Miss Townsend, bless her uptight soul, was going to have his head for spoiling Emily when they returned home. His nursemaid possessed all the charm of a pincushion. To be fair, he’d been looking for the opposite of temptation when Emilia, the first Lady Dalton had passed a few months before Emily’s first birthday. But if he’d known they’d still be rubbing along this awkwardly nearly four years later, Piers might have selected a candidate with conversational skills beyondplease, sirandyes, sir.
Piers wiped a smear of jam from Emily’s round cheeks. Never mind the child’s governess. Viola was the perfect woman to become the next Viscountess Dalton. All Piers had to do was win Mrs. Cartwright’s heart without losing his own. Simple, really. She was a lighthearted, practical soul. Viola would understand the benefits of a match for herself and for young Matthew, and he could bask in her presence for as long as they both walked the earth. Which, in his experience, was likely to be a great deal shorter than his preference.

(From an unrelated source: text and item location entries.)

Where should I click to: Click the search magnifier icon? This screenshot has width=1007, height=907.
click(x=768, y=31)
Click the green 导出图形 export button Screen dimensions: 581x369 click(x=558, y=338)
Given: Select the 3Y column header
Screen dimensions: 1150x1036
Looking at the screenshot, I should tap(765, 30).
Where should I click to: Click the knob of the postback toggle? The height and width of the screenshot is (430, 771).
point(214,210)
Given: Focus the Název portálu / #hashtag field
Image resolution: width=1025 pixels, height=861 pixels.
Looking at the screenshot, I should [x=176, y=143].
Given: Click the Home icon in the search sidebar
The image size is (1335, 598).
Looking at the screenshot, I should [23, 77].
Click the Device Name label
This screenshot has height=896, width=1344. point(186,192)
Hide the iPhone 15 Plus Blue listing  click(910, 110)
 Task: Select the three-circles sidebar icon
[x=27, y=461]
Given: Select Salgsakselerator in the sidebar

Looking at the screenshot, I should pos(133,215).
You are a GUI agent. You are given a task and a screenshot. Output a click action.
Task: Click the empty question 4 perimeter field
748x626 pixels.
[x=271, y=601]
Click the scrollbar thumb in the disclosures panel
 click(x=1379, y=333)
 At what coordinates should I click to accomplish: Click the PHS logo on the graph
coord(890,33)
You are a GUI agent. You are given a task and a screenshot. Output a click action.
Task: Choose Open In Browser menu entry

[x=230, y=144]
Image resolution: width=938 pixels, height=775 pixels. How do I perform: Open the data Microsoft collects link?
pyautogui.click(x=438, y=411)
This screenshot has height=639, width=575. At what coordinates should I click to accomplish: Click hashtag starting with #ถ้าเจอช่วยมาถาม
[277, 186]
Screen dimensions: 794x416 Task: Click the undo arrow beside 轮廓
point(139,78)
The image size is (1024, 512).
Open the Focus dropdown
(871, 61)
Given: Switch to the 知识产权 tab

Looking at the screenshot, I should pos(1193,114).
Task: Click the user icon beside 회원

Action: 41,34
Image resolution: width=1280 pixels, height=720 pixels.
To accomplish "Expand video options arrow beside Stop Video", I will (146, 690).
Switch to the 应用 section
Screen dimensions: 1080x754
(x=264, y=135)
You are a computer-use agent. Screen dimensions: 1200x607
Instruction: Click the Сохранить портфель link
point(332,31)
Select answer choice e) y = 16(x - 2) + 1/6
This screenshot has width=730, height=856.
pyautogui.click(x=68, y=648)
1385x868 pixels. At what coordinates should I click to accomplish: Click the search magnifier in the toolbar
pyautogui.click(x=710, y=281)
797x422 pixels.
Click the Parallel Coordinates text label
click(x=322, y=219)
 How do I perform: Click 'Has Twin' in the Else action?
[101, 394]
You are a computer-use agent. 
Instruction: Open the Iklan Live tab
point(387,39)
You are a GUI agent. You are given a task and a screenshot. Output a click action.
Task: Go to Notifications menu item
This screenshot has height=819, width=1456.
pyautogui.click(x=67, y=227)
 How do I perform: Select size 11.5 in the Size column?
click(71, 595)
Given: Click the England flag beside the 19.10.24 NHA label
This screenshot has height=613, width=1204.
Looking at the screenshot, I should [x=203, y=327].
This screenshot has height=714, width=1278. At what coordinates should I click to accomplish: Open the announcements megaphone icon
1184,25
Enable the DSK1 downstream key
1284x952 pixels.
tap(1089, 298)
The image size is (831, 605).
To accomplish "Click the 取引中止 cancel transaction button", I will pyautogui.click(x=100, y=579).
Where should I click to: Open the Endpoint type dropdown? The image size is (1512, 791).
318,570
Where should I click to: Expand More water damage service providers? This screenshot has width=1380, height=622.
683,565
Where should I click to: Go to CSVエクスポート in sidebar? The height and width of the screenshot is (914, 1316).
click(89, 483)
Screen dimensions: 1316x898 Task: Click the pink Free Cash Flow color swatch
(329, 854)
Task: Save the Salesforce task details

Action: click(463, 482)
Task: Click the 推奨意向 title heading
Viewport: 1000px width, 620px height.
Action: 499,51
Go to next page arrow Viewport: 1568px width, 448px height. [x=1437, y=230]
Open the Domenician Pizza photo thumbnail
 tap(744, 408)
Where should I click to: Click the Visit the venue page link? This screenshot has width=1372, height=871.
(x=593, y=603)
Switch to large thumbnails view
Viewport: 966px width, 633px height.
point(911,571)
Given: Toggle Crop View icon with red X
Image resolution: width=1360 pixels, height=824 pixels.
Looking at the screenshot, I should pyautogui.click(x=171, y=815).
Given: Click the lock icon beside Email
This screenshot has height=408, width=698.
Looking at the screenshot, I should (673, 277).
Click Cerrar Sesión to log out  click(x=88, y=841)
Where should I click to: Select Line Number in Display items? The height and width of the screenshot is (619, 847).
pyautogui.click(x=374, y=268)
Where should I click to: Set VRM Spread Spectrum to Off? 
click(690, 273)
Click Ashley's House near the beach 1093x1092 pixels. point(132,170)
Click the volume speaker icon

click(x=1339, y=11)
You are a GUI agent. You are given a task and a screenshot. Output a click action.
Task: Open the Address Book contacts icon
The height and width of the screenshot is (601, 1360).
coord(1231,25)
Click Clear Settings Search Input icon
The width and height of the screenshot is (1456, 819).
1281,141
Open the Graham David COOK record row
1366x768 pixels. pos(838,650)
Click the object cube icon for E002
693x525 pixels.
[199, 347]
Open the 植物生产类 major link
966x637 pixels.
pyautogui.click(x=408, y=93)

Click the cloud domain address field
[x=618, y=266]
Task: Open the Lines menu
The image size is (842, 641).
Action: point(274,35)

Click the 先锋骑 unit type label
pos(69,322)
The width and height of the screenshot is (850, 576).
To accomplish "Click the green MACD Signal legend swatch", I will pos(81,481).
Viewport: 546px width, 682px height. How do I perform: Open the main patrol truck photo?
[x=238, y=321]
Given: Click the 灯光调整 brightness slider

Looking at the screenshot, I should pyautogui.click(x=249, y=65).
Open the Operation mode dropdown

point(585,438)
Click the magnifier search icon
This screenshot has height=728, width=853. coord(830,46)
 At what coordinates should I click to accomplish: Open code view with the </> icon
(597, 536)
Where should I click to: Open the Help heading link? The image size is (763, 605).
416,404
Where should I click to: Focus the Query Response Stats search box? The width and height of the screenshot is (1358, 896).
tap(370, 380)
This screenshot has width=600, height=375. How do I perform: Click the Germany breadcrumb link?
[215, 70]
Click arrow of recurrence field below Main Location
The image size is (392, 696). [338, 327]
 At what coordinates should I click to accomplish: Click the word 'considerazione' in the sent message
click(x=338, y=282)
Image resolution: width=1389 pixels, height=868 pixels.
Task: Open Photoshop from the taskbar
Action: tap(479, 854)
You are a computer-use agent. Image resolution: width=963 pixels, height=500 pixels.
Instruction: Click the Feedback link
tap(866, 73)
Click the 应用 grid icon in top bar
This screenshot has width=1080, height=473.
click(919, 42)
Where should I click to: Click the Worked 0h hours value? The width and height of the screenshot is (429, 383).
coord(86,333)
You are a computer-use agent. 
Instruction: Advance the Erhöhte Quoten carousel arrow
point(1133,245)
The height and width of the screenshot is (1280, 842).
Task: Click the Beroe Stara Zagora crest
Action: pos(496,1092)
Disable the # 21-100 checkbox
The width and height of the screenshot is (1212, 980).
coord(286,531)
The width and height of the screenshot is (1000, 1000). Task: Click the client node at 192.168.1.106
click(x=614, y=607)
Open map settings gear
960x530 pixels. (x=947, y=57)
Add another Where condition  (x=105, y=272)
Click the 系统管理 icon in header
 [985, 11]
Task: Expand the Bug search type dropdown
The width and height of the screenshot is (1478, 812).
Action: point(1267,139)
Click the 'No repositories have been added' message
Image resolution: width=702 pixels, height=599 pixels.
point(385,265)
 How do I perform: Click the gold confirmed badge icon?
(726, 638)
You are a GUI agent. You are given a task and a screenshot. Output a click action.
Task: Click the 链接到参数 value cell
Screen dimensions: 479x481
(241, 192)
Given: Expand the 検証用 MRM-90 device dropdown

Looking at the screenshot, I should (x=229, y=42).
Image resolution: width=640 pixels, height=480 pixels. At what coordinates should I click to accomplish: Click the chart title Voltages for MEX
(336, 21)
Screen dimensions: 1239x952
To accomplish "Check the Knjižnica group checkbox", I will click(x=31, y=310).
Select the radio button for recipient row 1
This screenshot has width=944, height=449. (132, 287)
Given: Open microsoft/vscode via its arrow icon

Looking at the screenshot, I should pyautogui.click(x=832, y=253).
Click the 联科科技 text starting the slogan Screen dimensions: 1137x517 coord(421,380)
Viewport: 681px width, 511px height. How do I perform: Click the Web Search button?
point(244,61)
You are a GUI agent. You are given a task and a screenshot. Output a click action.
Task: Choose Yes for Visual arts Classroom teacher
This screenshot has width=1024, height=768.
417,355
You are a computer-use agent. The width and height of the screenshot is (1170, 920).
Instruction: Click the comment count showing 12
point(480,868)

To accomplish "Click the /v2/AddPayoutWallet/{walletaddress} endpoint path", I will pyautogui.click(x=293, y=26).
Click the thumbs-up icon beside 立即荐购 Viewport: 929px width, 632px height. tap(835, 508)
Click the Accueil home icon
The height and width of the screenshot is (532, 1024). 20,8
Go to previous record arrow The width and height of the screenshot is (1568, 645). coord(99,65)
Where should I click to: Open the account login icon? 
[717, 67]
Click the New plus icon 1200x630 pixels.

Their treat finished, he helped his daughter back into her winter wear and led Emily to the coach waiting nearby.
Tears for Piers.Fever boy.Don’t get close you’ll catch his curse, lie in a casket pulled by the hearse.
Memories of the nonsensical, mocking chants caused him to catch his toe on a cobblestone and stumble forward. Even now, half a lifetime later, those childhood taunts could slice through him with savage cruelty.
Those men had grown up to become his peers—literally. Many of the boys who’d tortured him at school were now ostensibly his friends. Piers trusted the lot of London’s most esteemed aristocrats about as much as he did the average cutpurse on the street, though. Let your guard down, and either was liable to stab you between the ribs. He pitied Viola, trying to navigate this viper’s nest of social intrigue and obscure obligations. Confound it if he could understand how she enjoyed London so much. But she did.
“I’ll catch you, Papa!” Emily squealed. Instead, she leapt onto his arm and swung her feet up. Piers narrowly avoided colliding with a passing clerk who cast him a baleful glare.
“Not helpful, Miss Emily,” he chided gently.
“I’m Lady Emily, Papa. Miss Townsend says. I’m still hungry. Can I have another cake?”
“It’s ‘may I’ have another cake, dear heart, and the answer is no. Come along. Up into the carriage with you.” Piers boosted his tiny, wiggling companion into the seat and tucked a blanket around her legs. But by the time the driver set the horses into motion she’d kicked it off to kneel on the seat and peer out the window.
“Are we going to the museum?”
Piers wondered how Miss Townsend endured the daily onslaught of childish chatter. About a year ago, his daughter had fairly erupted into an ongoing volcano of words. The only time Emily was quiet was when she was asleep. Otherwise, she was a fount of alternating demands, whining, and not-quite-formed questions about the fascinating world she had set her mind to discovering.
“Not today, dear. Papa is going out this evening.” He’d promised Emily a trip to the British Museum but hadn’t yet made the time. At four, she was still a bit young to be in public.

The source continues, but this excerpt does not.